The small but mighty sub, built by Everett’s OceanGate, completed its first expedition this summer to the RMS Titanic, one of the world’s most infamous shipwrecks.
Now, the five-man submersible is topside and on display at the Port of Everett through Dec. 27. Its crew will be on hand to explain how the the 23,000-pound sub works and how you can go for a ride.
“We’ll be out here a couple of days a week to get your questions answered,” said Kyle Bingham, the company’s expedition manager.
Here’s your chance to peer into the sub’s 10-foot long tube, and glimpse what a $250,000 round-trip ticket to the bottom of the North Atlantic Ocean gets you.
Some of the amenities: A padded stadium seat, sandwiches, bottled water and a restroom the size of a milk crate.
The vessel is parked a block north of Scuttlebutt Brewing near the boat launch. Look for a white, dagger-shaped shark with a five-inch thick carbon fiber hull that can withstand up to 160 million pounds of pressure. (And you thought the boss put pressure on you.)
The 10-day Titanic expedition includes eight days aboard a six-story, 300-foot support vessel with a crew of 50, Bingham said
But the highlight of the trip is the 13,000-foot, 10-hour dive to the Titanic at rest on the seafloor.
On April 15, 1912, four days into its maiden voyage, the Titanic struck an iceberg some 400 miles from Newfoundland, Canada.
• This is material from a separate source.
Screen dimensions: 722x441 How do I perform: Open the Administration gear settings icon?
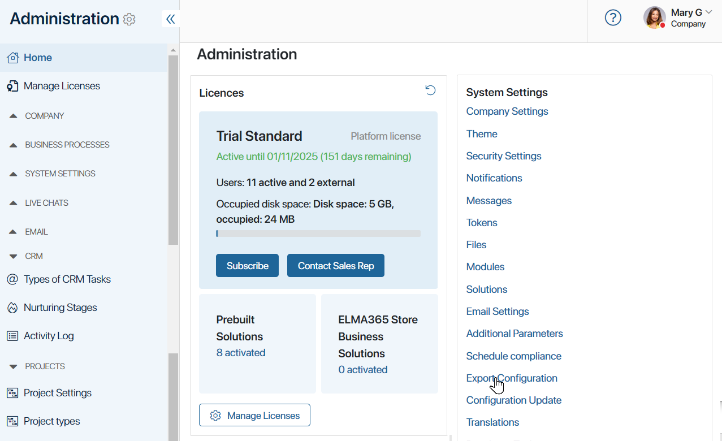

It took less than three hours for the then world’s largest ship to sink, killing 1,500 of its 2,240 passengers.
“We hold a memorial topside every time,” Bingham said.
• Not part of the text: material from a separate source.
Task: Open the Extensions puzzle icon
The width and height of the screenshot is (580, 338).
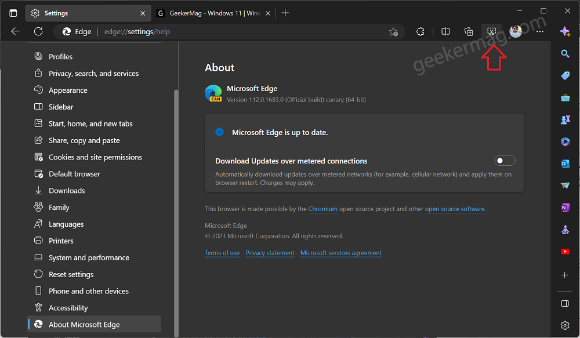Action: point(420,32)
Getting to the wreck takes two to three hours. The sub then spends about four or five hours surveying the ship.
OceanGate still has 10 to 12 available seats for this year’s Titanic expedition, which gets underway in May.
“It’s cheaper than space,” said Bingham.
To compare, an anonymous bidder paid $28 million for a seat on Amazon founder’s Jeff Bezos’ Blue Origin spacecraft this summer.
A seat on the Titan won’t take you very far. It’s only a 2.5 mile trip, versus 62 miles to the Karman line, the boundary between the earth’s atmosphere and space — the final frontier.
Both Blue Origin’s and Virgin Galactic’s flights reached the Karman line, and then some, at an average speed of 2,200 mph.
Titan, however, isn’t very fast. Speed demons need not apply.
The sub putters along at 2 to 3 mph, but the views out Titan’s 7-inch thick acrylic window, which forms the sub’s nose, are spectacular. And unlike a sub-orbital flight, there’s plenty of company en route, such as squid, octopuses and giant glow worms, said Kenneth Hauge, one of the company’s submersible pilots.
Titan’s controls may look familiar. They’re based on a Logitech video game controller, Hauge said. “If you can play a video game you can drive with, er, some instruction,” he said. “It’s pretty intuitive.”
OceanGate worked with NASA to build the fully-electric submarine. Lithium batteries, which charge overnight, power the sub, Hauge said.
In the spring, Titan will be trucked to Newfoundland, loaded onto a support vessel and readied for five dives.
Newfoundland isn’t Titan’s only destination. The sub is also scheduled to explore the Hudson Canyon, near the New York-New Jersey Harbor, at a depth of 10,500 feet.
The Hudson Canyon excursion is a bit easier on the pocketbook at $45,000 per person.
“These deep dive sessions were historically reserved for universities and governments,” Hauge said. “We want to open that door and offer access for people to participate. And, yes, there’s a cost, but it’s just like the cost to go to space.”
OceanGate is now building a new submersible that’s targeted to reach depths of 18,000 feet. The average ocean depth is about 13,000 feet and the deepest part of the ocean is at 36,000 feet.